Rosie Ming is not your average animated heroine.
The two-dimensional stick figure, voiced by former Grey’s Anatomy star Sandra Oh, is the star of Window Horses, an animated film about a young Chinese-Iranian-Canadian poet who goes to Iran for a poetry festival and is confronted with new languages and a challenge to find her own voice separate of the world she grew up knowing.
Window Horses was written by Ann Marie Fleming, an independent Canadian filmmaker of Chinese and Australian descent. The film, which Fleming also directs, is inspired by her time during an artist residency in Germany where she met international artists who shared their stories of immigration, mixed cultures, and the re-discovering of one’s roots.
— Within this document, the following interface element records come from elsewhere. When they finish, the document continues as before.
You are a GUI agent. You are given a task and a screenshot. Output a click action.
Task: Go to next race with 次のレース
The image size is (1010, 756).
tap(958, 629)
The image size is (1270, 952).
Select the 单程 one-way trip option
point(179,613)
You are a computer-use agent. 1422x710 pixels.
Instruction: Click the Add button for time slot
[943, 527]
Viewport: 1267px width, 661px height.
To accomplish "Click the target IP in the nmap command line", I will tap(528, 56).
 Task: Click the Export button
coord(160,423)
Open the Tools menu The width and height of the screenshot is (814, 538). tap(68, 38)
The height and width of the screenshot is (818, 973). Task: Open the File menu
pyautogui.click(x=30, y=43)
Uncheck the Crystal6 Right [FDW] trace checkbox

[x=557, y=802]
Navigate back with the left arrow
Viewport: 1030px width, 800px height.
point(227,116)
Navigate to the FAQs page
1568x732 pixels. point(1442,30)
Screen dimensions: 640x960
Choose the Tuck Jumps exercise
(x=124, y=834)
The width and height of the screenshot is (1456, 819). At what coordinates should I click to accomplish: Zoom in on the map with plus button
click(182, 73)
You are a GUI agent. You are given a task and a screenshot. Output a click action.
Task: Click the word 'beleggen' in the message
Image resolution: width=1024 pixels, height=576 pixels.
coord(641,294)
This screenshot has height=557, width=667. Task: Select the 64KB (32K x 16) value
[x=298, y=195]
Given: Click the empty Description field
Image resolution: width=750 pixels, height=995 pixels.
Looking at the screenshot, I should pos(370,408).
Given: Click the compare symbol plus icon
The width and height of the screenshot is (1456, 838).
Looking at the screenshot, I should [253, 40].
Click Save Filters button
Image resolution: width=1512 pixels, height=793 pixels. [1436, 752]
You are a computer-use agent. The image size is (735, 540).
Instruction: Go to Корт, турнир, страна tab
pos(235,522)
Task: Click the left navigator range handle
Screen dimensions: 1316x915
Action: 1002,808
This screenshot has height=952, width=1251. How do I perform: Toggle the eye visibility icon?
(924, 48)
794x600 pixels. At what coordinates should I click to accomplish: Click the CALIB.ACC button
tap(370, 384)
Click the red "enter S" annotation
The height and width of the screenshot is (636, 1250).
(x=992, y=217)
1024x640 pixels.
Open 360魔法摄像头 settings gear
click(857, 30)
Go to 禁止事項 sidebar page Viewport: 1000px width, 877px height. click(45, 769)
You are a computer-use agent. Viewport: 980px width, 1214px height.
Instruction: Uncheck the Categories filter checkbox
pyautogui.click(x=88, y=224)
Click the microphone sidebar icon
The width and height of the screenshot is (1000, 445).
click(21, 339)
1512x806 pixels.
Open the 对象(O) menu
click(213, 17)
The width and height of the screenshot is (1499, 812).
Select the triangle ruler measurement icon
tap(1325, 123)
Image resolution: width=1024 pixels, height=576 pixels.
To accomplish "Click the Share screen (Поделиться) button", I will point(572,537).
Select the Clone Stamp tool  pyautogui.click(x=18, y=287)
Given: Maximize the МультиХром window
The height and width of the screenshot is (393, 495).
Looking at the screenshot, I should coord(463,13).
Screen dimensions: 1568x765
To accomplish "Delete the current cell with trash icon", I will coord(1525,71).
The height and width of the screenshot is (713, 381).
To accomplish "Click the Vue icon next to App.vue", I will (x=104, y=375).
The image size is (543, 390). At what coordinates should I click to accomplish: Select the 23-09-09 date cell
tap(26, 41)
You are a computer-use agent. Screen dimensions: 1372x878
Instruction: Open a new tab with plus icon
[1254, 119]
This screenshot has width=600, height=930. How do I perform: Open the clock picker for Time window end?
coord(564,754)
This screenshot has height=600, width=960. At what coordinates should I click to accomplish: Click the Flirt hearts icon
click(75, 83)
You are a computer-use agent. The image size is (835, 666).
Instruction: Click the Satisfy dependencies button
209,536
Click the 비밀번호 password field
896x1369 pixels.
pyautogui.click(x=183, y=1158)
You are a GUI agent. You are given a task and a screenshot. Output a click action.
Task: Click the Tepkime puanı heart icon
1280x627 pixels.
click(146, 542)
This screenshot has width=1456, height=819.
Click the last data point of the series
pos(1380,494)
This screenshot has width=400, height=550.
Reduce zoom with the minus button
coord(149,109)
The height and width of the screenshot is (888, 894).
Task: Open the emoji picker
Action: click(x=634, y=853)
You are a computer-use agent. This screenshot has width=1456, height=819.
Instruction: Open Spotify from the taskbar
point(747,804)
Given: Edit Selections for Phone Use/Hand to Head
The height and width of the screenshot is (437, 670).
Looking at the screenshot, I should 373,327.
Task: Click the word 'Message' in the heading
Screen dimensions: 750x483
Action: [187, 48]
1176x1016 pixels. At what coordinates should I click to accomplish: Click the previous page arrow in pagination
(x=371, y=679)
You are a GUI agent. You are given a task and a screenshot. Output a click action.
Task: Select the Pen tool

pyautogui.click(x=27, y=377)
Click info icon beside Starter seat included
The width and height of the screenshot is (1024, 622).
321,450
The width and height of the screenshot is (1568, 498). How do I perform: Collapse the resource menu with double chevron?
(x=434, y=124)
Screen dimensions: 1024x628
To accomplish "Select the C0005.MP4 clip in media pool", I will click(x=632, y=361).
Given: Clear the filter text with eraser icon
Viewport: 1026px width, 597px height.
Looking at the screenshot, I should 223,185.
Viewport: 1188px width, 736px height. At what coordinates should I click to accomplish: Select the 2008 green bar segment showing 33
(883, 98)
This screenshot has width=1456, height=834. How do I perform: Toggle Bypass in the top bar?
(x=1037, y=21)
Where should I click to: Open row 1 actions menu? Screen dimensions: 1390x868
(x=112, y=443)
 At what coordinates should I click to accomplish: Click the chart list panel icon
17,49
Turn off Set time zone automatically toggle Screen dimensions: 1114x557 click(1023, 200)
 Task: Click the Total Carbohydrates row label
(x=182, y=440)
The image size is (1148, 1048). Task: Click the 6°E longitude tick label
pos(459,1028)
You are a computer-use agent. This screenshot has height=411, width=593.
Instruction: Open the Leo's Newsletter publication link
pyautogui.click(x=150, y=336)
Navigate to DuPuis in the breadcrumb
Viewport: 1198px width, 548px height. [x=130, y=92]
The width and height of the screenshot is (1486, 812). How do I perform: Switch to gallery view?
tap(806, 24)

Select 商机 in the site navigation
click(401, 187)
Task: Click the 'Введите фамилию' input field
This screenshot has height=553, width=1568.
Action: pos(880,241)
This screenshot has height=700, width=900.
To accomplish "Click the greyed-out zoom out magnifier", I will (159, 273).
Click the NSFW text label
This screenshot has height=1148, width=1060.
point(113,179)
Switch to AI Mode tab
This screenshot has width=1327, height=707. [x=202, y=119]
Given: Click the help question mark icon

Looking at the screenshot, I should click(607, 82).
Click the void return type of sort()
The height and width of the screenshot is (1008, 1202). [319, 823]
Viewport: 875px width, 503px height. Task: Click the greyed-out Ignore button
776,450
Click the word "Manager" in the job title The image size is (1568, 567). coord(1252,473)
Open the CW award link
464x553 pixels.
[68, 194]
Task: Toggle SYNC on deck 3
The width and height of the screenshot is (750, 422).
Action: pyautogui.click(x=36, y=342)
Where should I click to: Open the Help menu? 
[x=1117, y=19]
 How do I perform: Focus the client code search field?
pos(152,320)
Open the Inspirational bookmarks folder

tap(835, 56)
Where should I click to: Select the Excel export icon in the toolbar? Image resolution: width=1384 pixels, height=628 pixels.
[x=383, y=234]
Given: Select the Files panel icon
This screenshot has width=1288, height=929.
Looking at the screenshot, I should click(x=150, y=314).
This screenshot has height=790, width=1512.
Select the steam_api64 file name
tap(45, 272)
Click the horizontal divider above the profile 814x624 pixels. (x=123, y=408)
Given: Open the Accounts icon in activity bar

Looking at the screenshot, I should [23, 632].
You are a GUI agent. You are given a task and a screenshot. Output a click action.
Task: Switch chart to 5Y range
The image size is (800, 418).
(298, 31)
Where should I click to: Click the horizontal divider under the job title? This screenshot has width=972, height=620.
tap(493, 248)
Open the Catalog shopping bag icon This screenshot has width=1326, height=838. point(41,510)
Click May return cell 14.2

“It was a revelation,” Fleming said, “because they had always been an ‘other’ in my world, and now I was that ‘other’ in theirs.”
Fleming said she was moved to use poetry to tell Rosie’s story because it was a medium that connected people across cultures.
“It’s not just the words, it’s the spoken word. Even in the cacophonous babble of many cultures and languages, we can still hear beauty and longing through the human voice,” she said. “Writing poetry can be the most solitary of practices, but then it goes out there into the world and it brings us together.”
The film stars Oh as Rosie and Nancy Kwan — one of Hollywood’s first major stars of Asian descent — as Gloria, Rosie’s overprotective grandmother. Much of the film’s cast has yet to be officially announced, and in an interview with CBC Radio earlier this month, Oh, who also serves as executive producer, said she was searching for actors who would help keep the authenticity of the story.
“I would like to see…the people who are actually the central storytellers be people who are not white,” Oh said. “Look at the call sheet and number one, two, three, four, five, and that’s what I’d like to see change.”
The project is currently in development and seeking funding through Indiegogo.